Intelligent Prediction Models For UCS Of Cement/Lime Stabilized QLD Soil

Van-Ngoc Pham, Erwin Oh and Dominic E.L. Ong

The study aims to develop proposed predictive formulas for determining the unconfined compression strength (UCS) of cement/lime stabilized Queensland soil based on Multi-Gene Genetic Programming (MGGP) and Artificial Neural Network (ANN). The models evaluate the effect of three independent variables, including the binder type (cement and lime), the binder content, and the curing time, on the UCS of the stabilized soil.
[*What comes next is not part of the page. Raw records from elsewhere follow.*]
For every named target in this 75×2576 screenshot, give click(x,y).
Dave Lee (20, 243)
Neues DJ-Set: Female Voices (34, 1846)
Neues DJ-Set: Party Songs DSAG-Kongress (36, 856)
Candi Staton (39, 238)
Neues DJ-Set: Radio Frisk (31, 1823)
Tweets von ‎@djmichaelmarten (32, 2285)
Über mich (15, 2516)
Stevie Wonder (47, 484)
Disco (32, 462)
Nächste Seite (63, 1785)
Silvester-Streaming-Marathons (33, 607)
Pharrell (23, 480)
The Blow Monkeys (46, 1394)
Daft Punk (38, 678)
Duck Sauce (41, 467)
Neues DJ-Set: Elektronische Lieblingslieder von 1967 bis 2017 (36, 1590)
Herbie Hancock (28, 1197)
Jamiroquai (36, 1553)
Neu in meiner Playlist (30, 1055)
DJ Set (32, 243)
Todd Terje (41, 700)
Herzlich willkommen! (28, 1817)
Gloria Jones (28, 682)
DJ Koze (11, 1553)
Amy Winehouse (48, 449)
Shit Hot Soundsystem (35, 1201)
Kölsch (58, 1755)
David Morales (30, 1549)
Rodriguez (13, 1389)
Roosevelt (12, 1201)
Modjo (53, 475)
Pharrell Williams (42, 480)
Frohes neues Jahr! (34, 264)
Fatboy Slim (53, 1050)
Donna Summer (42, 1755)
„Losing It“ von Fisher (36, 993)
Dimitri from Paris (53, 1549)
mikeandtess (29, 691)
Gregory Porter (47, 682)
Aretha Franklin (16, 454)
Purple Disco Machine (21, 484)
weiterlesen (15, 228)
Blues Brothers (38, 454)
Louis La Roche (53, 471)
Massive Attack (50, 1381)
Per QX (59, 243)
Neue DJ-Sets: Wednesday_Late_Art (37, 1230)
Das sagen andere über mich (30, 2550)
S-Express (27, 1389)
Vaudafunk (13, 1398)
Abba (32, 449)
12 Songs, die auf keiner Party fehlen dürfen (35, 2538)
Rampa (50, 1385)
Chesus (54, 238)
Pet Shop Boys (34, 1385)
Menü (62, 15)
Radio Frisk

The results show that the selected optimal MGGP and ANN models can predict the target values with high correlation coefficients (R-value approximately of 0.992 and 0.998, respectively), and low errors (e.g., RMSE and MAE). The sensitivity analysis of the MGGP and ANN models provide the same results, in which the curing time has the greatest influence on the UCS value, followed by the binder content and binder type. The performances of the MGGP and ANN models are compared based on statistical parameters, several external criteria, and distribution properties. The study finds that both models show their generalization capabilities with robust, powerful, and accurate prediction ability; however, the ANN model slightly outperforms the MGGP model. The proposed predictive equations formulated from the selected optimal MGGP and ANN models could help engineers and consultants to choose the suitable binder and the reasonable amount of binder in the pre-planning and pre-design period.